**** Page ****

THERE are twenty suburban towns around the capital that can be visited by horse-cars, or as the natives say, “tram-vias.” They are Atzcapotzalco, Tacuba, Tacubaya, Jamaica, Santa Anita, Chapultepec, Molino Del Rey, Churubusco, San Angel, Castaneda, Tlalpam, Cepoyacan, Popotla, San Joaquin, Contreras, Azteca, Nueva Tenochtitlan, Guadalupe, Tlaxpano, Tlalnepantla and Mixcoac. You will notice that most of them bear Aztec and not Spanish names, which means that they are older than the Conquest, and are worth seeing, even though you do not get out of the cars.

The farthest away is old Tlalpam, about 20 kilometers, and most of the journey is made by steam. Seven or eight cars leave the city, drawn by mules to the gate of the city where they are coupled together, and a locomotive pulls the train through the beautiful valley at the rate of fifteen miles an hour. It makes one feel a little bit creepy to know that he is thus hurried along in a train of street cars, but they are made by a reliable New York firm and that gives confidence. We pass through a valley overlain with volcanic tufa, and herein lies the secret of the wonderful productiveness of this farming land. It is easily pulverized and makes a fertilizer as potent as the commercial ones. Old Tlalpan is on the rim of the valley and the foot hills of the plateau, and is a residence suburb of the wealthy who do business in the city. The walls of the private residences are as forbidding as a penitentiary. Solid masonry from ten to twenty feet high, capped with broken glass fastened in cement.

**** Data section ****

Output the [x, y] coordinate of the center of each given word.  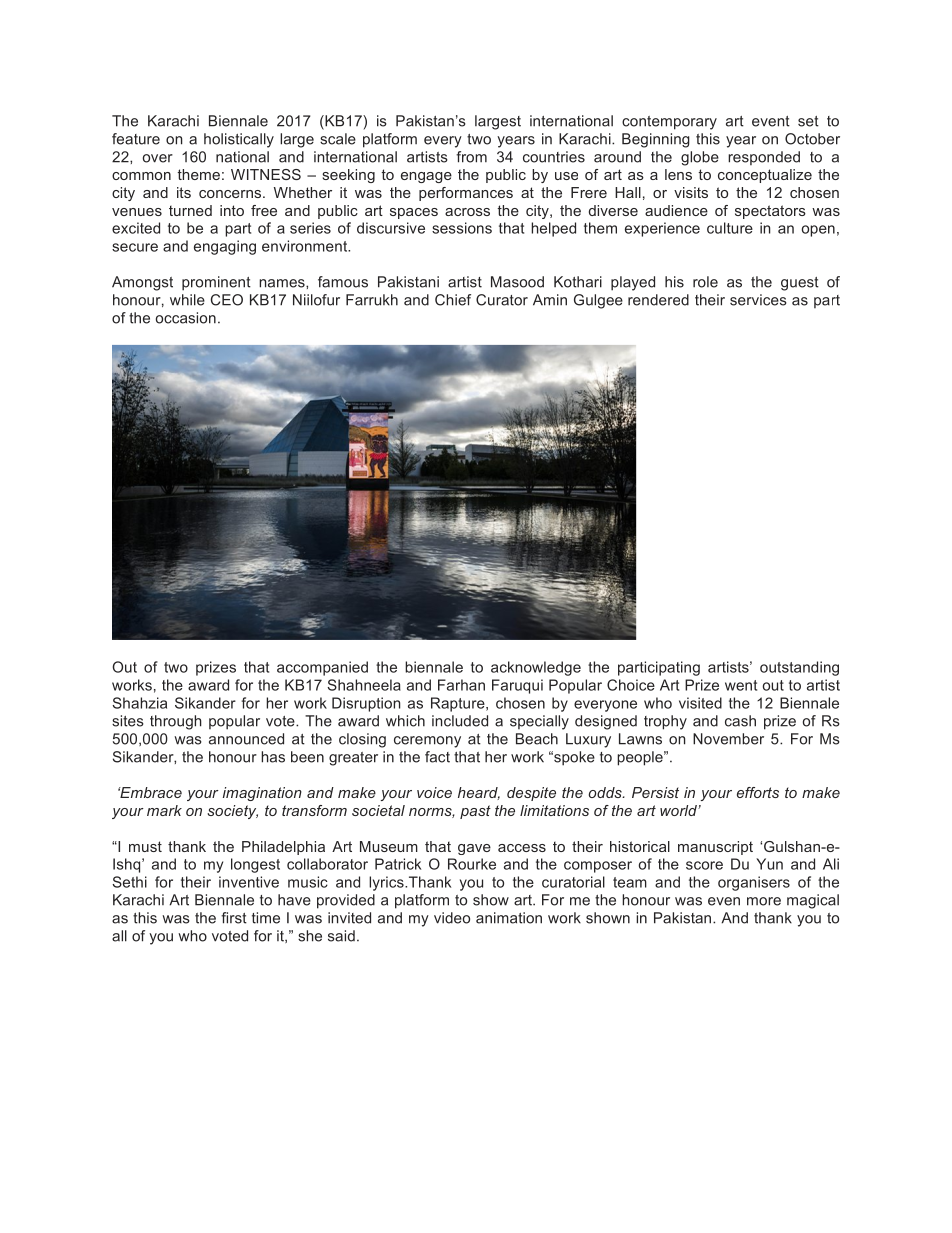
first [234, 918]
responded [764, 158]
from [471, 157]
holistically [239, 140]
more [764, 901]
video [452, 918]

****

Requirements:
a. Copy out the passage on the suburban towns around the capital, everything from "THERE are twenty" down to "of the cars.".
b. Continue the passage about the suburban towns around the capital from its final sentence.

Task responses:
a.
THERE are twenty suburban towns around the capital that can be visited by horse-cars, or as the natives say, “tram-vias.” They are Atzcapotzalco, Tacuba, Tacubaya, Jamaica, Santa Anita, Chapultepec, Molino Del Rey, Churubusco, San Angel, Castaneda, Tlalpam, Cepoyacan, Popotla, San Joaquin, Contreras, Azteca, Nueva Tenochtitlan, Guadalupe, Tlaxpano, Tlalnepantla and Mixcoac. You will notice that most of them bear Aztec and not Spanish names, which means that they are older than the Conquest, and are worth seeing, even though you do not get out of the cars.

b.
A Mexican’s home is indeed his castle, to which he enters through stone walls and iron gates. You are not wanted there and are never invited. I knew an American professor who taught five years in Mexico, and had seen the inside of only three homes, and then he went on business, and saw none of the female members. Such is the custom and seclusiveness of the people.

Tlalpan reminds me of a citizen of New York who went into a fin du siecle saloon to get a drink, and when he paid his reckoning it was one dollar. He naturally protested against the exorbitance, and the clerk called his attention to his surroundings. “My dear sir, look about you; this is no dive, these paintings cost a hundred thousand dollars.” The victim paid the dollar, and thought long and deeply. The next day he returned by way of a harness shop, and got a pair of blind bridles that draymen use on their horses, and thus equipped he entered that aristocratic saloon and walked up to the counter. “Gimme a drink straight without any scenery today.” That is old Tlalpam. Every street has its blind bridles up and no scenery, but it is not peculiar to Tlalpam. I have never seen a Mexican’s home with a front yard. At the edge of the sidewalk up goes his stone house or his stone wall, pierced with an opening and closed by a heavy iron gate fastened always on the inside. Members of the family have to give the password or its equivalent before it is ever opened, and tramps are unknown. Life would have no pleasures for a tramp who could not open the back-gate and creep up to the kitchen and frighten a woman to death by a flash of his living picture.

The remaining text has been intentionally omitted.